Un’importante operazione della Guardia di Finanza di Napoli ha portato alla chiusura di un’ampia rete di IPTV illegale, che ha operato nel capoluogo campano, offrendo accesso non autorizzato a contenuti protetti da copyright. Questa indagine ha rivelato un business fiorente, capace di generare un giro d’affari di circa 850mila euro in soli quattro anni. Con un numero considerevole di utenti, stimati in oltre 6mila persone, la rete aveva costruito un’operazione robusta e clandestina per l’accesso a film, serie TV e eventi sportivi, sollevando questioni di grande rilevanza legale e sociale.

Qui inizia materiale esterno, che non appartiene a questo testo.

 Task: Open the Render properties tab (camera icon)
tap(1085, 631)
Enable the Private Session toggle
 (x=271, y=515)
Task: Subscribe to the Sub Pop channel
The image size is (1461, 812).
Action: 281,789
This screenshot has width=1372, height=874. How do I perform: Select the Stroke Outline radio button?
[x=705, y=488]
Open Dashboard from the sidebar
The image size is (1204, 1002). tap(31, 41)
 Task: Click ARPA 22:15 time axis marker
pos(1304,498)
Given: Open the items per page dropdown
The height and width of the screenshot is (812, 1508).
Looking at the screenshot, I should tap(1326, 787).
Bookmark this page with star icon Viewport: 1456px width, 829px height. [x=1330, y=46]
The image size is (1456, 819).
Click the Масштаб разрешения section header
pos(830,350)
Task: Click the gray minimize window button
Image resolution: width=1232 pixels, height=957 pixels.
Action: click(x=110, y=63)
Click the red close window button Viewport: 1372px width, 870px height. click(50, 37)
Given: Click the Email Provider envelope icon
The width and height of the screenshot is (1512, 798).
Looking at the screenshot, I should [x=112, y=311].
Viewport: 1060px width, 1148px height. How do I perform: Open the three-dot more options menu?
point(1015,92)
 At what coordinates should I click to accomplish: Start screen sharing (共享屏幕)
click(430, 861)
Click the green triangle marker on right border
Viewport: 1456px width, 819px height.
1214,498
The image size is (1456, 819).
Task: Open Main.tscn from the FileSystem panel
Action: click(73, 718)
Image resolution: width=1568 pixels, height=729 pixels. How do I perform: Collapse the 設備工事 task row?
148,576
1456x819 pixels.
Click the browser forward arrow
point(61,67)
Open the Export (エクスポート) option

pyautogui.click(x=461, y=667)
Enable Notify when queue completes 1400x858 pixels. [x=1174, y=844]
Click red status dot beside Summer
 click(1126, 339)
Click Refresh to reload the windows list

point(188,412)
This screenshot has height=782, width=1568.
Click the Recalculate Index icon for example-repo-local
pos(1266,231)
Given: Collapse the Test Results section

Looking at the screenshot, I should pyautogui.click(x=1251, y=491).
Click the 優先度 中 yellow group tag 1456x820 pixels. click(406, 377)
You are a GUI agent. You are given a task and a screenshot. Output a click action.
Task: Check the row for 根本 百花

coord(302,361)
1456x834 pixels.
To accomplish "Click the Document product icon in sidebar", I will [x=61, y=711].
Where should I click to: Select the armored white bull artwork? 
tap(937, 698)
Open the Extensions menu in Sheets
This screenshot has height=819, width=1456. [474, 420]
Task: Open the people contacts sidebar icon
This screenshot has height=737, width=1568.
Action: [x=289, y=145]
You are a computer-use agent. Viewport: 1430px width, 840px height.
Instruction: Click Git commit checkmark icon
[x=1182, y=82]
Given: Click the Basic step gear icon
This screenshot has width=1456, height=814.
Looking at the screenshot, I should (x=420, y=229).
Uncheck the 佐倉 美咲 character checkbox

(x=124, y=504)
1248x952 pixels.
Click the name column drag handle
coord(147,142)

L’azione della Guardia di Finanza è stata condotta in collaborazione con il Nucleo Speciale Tutela Privacy e Frodi Tecnologiche di Roma, evidenziando l’importanza della cooperazione interforze per affrontare crimini complessi. L’indagine ha avuto un’approfondita coordinazione da parte della Procura di Napoli, che ha tracciato le attività illecite della centrale. L’operazione ha portato all’arresto del promotore dell’associazione a delinquere e ha previsto misure cautelari per due complici, dimostrando l’ampiezza della rete implicata.
Attraverso 46 siti web, la rete illegale ha operato perlopiù offrendo abbonamenti a pagamento, con costi di 10 euro al mese o 80 euro all’anno. Questo modello di abbonamento ha attratto un vasto numero di utenti, che, per eludere le misure di sicurezza, spesso utilizzavano conti bancari sia italiani che esteri, oltre a criptovalute, accumulando fondi su 64 wallet digitali adesso sottoposti a sequestro. I numeri parlano chiaro: in un periodo relativamente breve, il promotore ha messo insieme un’attività redditizia, accumulando profitti consistenti mentre 6mila abbonati sono stati identificati per futuri interventi sanzionatori.
Le indagini, però, non si sono limitate al solo giro d’affari legato alla IPTV. Infatti, è emerso un secondo, inquietante aspetto dell’attività del promotore. Oltre alla pirateria informatica, lo stesso era coinvolto nella vendita di materiali di natura pedopornografica, gestendo una chat su WhatsApp per commercializzare video e immagini illegali. Durante le perquisizioni, gli agenti hanno sequestrato ben 1600 contenuti di natura pedopornografica, un ulteriore segnale della gravità delle operazioni condotte dalla centrale.
Ma non è finita qui. Nella sua abitazione è stata anche scoperta una serra indoor adibita alla coltivazione di cannabis, dotata di impianti tecnologicamente avanzati, suggerendo una progettazione accurata e un investimento significativo per la produzione di sostanze stupefacenti. L’intera operazione ha portato al sequestro di una sala server abusiva, insieme a sofisticati apparati informatici utilizzati sia per la trasmissione dei contenuti piratati che per la generazione di criptovalute, evidenziando la complessità e la multidimensionalità dell’organizzazione.
Le conseguenze legali per il promotore sono di vasta portata. Al momento, egli è attualmente detenuto in carcere, accusato di associazione a delinquere con finalità di pirateria informatica, diffusione di materiale pedopornografico e produzione di sostanze stupefacenti. Le forze dell’ordine non si fermeranno qui, e altri provvedimenti sono previsti nei confronti dei 6mila utenti identificati, i quali riceveranno sanzioni pecuniarie che variano da 150 a 5mila euro, a seconda della gravità dell’infrazione.
L’operazione della Guardia di Finanza non solo smantella un importante centro di traffico illegale, ma porta alla luce anche la necessità di un’intensificazione dei controlli e delle campagne di sensibilizzazione verso comportamenti che ledono i diritti d’autore e la sicurezza infantile. In un contesto dove la tecnologia può essere un’arma a doppio taglio, la vigilanza delle autorità diventa cruciale per garantire un uso etico e legale delle risorse digitali.